"Jadi tidak hanya sekadar teori-teori yang kita pelajari di workshop, tetapi juga pengaplikasian bagaimana pendidikan karakter yang berguna bagi kader IPPNU," katanya.
Kemudian, PP IPPNU akan melakukan evaluasi kinerja selama satu tahun sejak kepengurusan di bawah Ketua Umum Whasfi Velasufah dibentuk. Salah satu evaluasi kinerja yang akan dilakukan adalah mengenai target atau fokus pada pemberdayaan pelajar berusia 13-24 tahun, berdasarkan Kongres PP IPPNU pada tahun lalu.
"Dengan demikian, workshop ini memang perlu untuk dilaksanakan dengan sebaik-baiknya. Aplikasinya nanti bisa kita lakukan di kehidupan masing-masing," ucapnya.

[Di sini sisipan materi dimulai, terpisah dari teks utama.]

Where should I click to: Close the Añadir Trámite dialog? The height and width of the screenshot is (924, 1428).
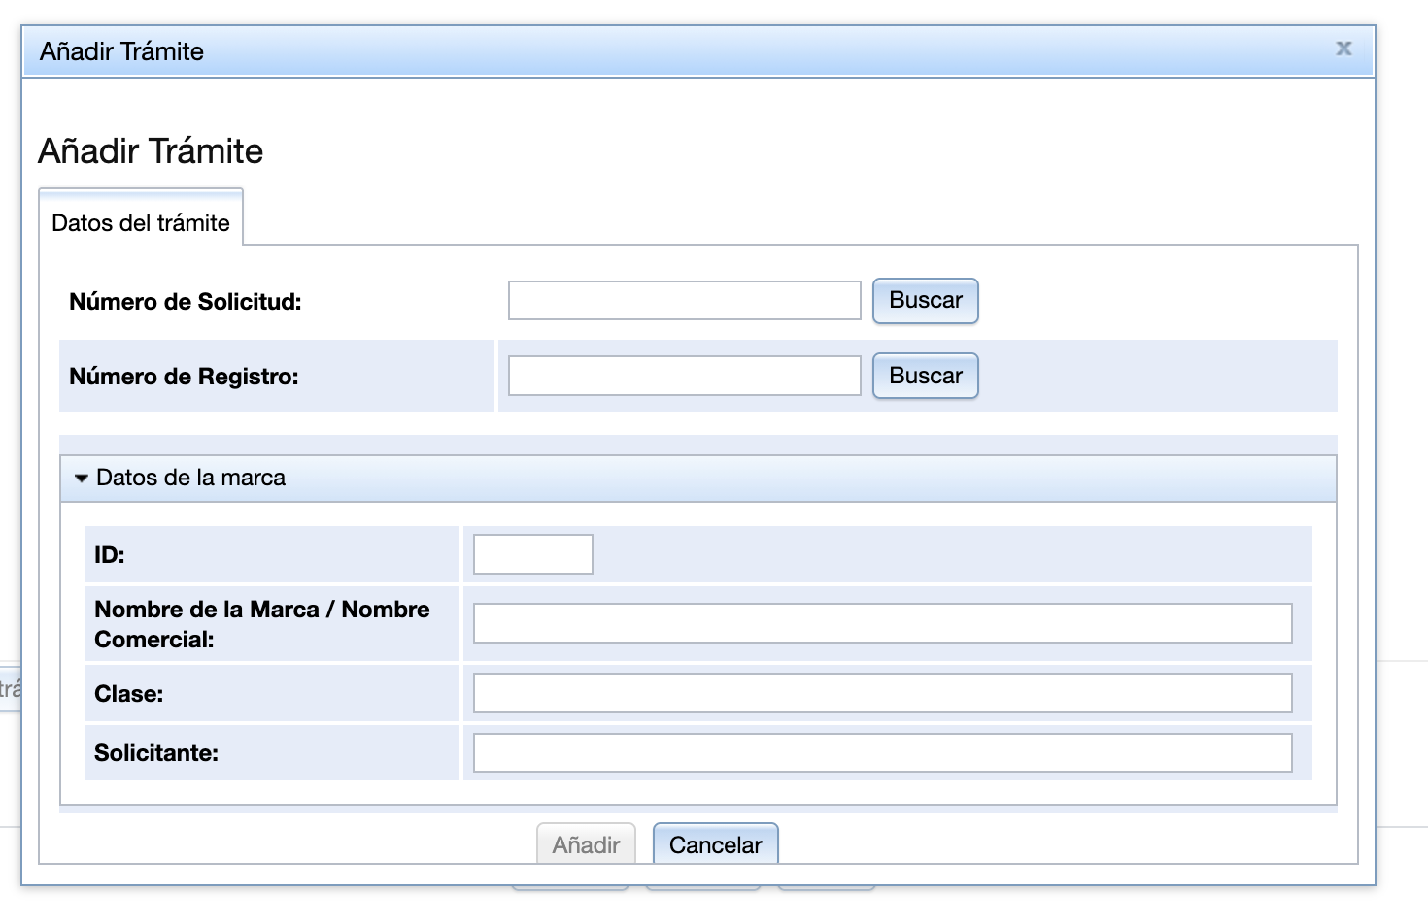pos(1343,49)
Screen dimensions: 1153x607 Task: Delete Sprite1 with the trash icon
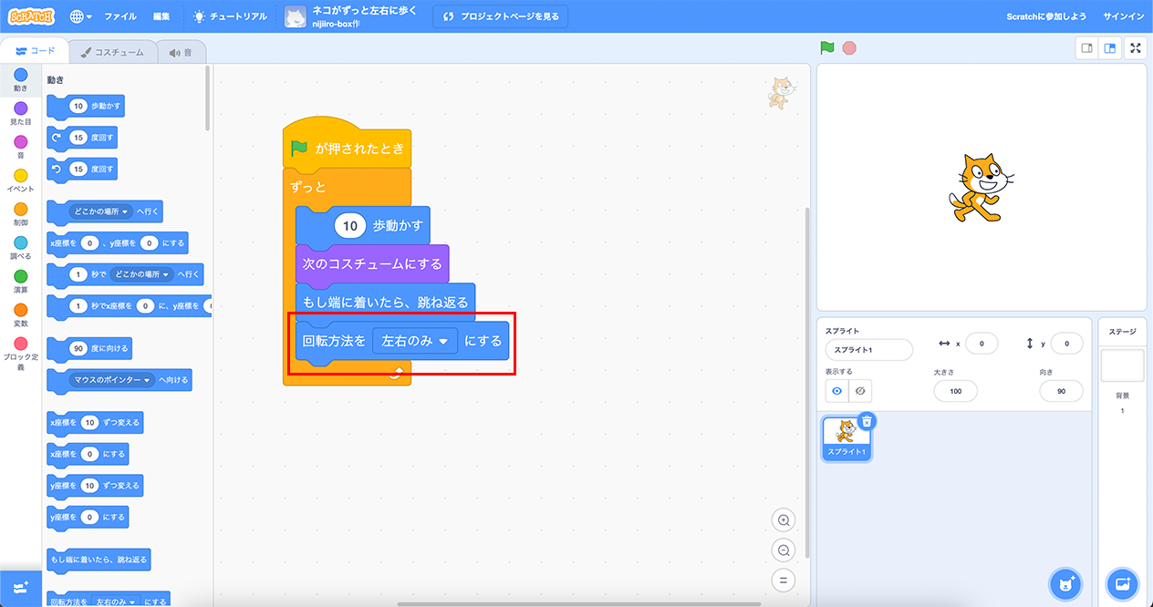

Di dalam kegiatan ini, IPPNU melibatkan para santri dari Pesantren Asshiddiqiyah Jakarta dan Pesantren Budaya Indonesia Depok. "Kami buktikan, dalam setiap kegiatan IPPNU, kami melibatkan pelajar-pelajar SMA dan pelajar yang ada di pesantren," tegas Wahyu.